I decided to enter Petit’s apartment. One morning, I waited for him very early; watched him emerge from the building in his very squirrel-like way; then went and picked the lock. I found the place terribly tidy, and thought I understood: Petit couldn’t afford to be messy and had thus arranged his life in a most uncluttered way. As a consequence, I found the evidence I was looking for with ease: medical books, handkerchiefs, cold remedies. I touched nothing, left the building as though I had never been inside. The next morning, for the first time in more than two years, the No. 38 bus left the station at the Gare du Nord without me.
It was about a week afterwards that the phone rang. Esmé was outside and I answered it. “Pacquet,” I said.
No answer came, but I knew it was Fournier. He was wearing the hat.

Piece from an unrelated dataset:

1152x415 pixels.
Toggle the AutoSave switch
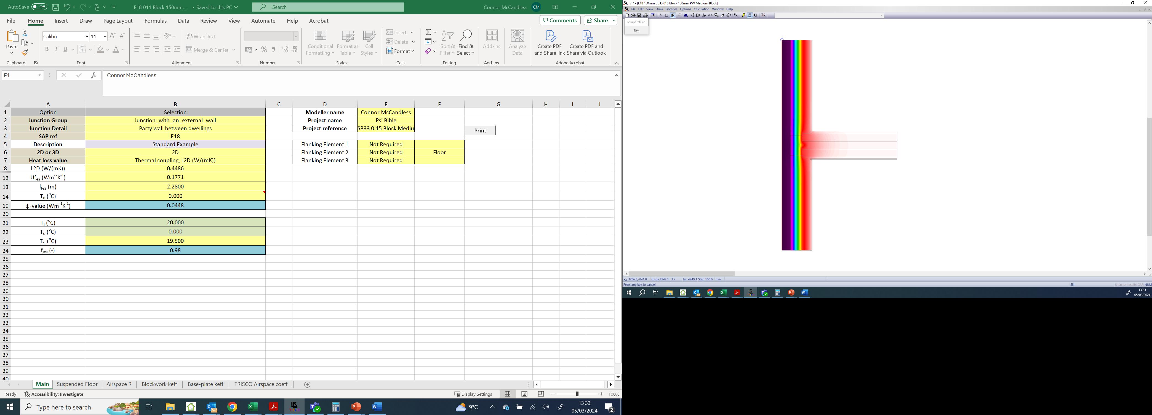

“Have you found him?” he asked. The voice was deeper than I remembered, almost a bass. “I found him,” I said.
“So, what will you do?”
I said nothing, let the silence stretch. Impossible to say how long we stayed silent like that. Maybe we worked something out then as we stood there, me in my loafers and a bathrobe and Fournier standing gauntly in some hallway with the hat on. Maybe we worked out a deal of some kind, an unspoken agreement. Then again, maybe we didn’t.
“Goodbye,” I said at last, unsure if there was still anyone at the other end who could hear it. I waited some time.
“Goodbye,” Fournier said.
For a long time, I remained like that with the receiver in my hand.
Now I am again on the Quai des Célestins, on a day as lovely as any in Paris. Leduc is looking at me quizzically, a curiously fluffy drink before him that looks like a piece of cloud is floating in it. He points at the salad; I shrug and smile. His plate arrives. He hasn’t learned; it’s again the veal cutlet. When I tell him that it has been three years almost to the day, he seems unsurprised, smiles politely. He doesn’t remember a thing, of course. I look around for the breeze then, find it at the next table taking issue with someone’s pork chops, and sort of make an apology for Leduc. The breeze comes to ruffle us both, as though it’s immensely glad to see us, really just immeasurably glad, and I look out at the river and the same trees that have lined it for so long, and I think about what I know now: that on the Rue de Seine, on the corner of Rue Jacques Callot, lives a man with a cough. He’s the only one on the Rue de Seine with a sniffle, the only one in Paris whose hair, in time, will whiten; the only one whose life will end. And then I think that it would rather please me to scale a mountain again, and that it would really be a hoot if I went and asked Petit to accompany me.